The reason that the decryption algorithm "undoes" the encryption algorithm depends on Fermat's Little Theorem, which states that mod(xp–1,p) = 1 for all integers x when p is prime. For instance, for p = 7 and x = 2, mod(64,7) = 1. Public key encryption becomes effective as the primes p and q become so large that it is practically impossible to factor N to recover p and q. Then no one can discover B from knowledge of A and N.

Problem: A sender encodes a message in 7-bit ASCII, putting them end-to-end to form one long series of 1s and 0s. Then he forms groups of 5-bit numbers and encrypts them using the public key A = 7 and N = 33. He puts the 5-bit encrypted number end-to-end to form one long series of 1s and 0s, and he sends this encrypted message. You intercept the message and see (scroll to the right):

01101101100110101000100111010100000111111100000100110101000100011111000101000110000010011001100101110100110011101100110110010101000110101111000111100010011110011010000100000100010111011110101100111001

Suppose you know the public key A = 7 and N = 33. Can you figure out the secret key B and decrypt the message? (ASCII code below)

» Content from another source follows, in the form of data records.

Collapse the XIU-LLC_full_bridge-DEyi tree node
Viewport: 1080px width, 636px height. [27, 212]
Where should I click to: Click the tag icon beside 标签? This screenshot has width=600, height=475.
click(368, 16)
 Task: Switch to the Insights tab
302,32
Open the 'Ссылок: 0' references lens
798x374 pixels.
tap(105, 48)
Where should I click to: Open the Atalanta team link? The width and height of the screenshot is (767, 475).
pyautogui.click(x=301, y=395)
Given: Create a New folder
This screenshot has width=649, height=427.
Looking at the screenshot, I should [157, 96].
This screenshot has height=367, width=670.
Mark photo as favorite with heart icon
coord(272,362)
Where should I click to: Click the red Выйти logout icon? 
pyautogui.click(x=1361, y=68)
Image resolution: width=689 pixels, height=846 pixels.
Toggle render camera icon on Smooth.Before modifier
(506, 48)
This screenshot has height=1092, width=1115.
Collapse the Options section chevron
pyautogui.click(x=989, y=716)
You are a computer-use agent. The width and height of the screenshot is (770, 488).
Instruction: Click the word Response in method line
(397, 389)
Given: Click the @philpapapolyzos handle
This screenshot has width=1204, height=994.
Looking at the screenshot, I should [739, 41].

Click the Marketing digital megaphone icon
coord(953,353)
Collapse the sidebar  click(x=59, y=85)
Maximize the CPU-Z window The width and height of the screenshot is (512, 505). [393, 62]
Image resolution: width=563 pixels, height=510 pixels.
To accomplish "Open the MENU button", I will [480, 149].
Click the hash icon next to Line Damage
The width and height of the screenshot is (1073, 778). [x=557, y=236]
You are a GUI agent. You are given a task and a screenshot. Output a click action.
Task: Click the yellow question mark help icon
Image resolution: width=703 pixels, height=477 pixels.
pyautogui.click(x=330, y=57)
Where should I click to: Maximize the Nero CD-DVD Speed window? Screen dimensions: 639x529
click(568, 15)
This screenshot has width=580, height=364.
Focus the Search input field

 32 = space 33 = ! 34 = " 35 = # 36 = \$ 37 = % 38 = & 39 = ' 40 = ( 41 = ) 42 = * 43 = + 44 = , 45 = - 46 = . 47 = / 48 = 0 49 = 1 50 = 2 51 = 3 52 = 4 53 = 5 54 = 6 55 = 7 56 = 8 57 = 9 58 = : 59 = ; 60 = < 61 = = 62 = > 63 = ? 64 = @ 65 = A 66 = B 67 = C 68 = D 69 = E 70 = F 71 = G 72 = H 73 = I 74 = J 75 = K 76 = L 77 = M 78 = N 79 = O 80 = P 81 = Q 82 = R 83 = S 84 = T 85 = U 86 = V 87 = W 88 = X 89 = Y 90 = Z 91 = [ 92 = \ 93 = ] 94 = ^ 95 = _ 96 = ' 97 = a 98 = b 99 = c 100 = d 101 = e 102 = f 103 = g 104 = h 105 = i 106 = j 107 = k 108 = l 109 = m 110 = n 111 = o 112 = p 113 = q 114 = r 115 = s 116 = t 117 = u 118 = v 119 = w 120 = x 121 = y 122 = z 123 = { 124 = | 125 = } 126 = ~ 127 = blank

More difficult problem: A message in 7-bit ASCII is encrypted with the public key A = 2821 and N = 16850989 resulting in the following encrypted message (scroll to the right):

111110010110010101010111010001001110001000101110000010010101001101101001000010110010000001010111110011110011001101100000000011101100101101001110010101011001011101011010100011101010110010011000100111000111100101111111

How many bits at a time were encrypted for this N? Find the secret key B, and decrypt the message. Use the fact that

mod(d·e,N) = mod[mod(d,N)·mod(e,N),N]

to keep your computer from overflowing when raising y to a large power.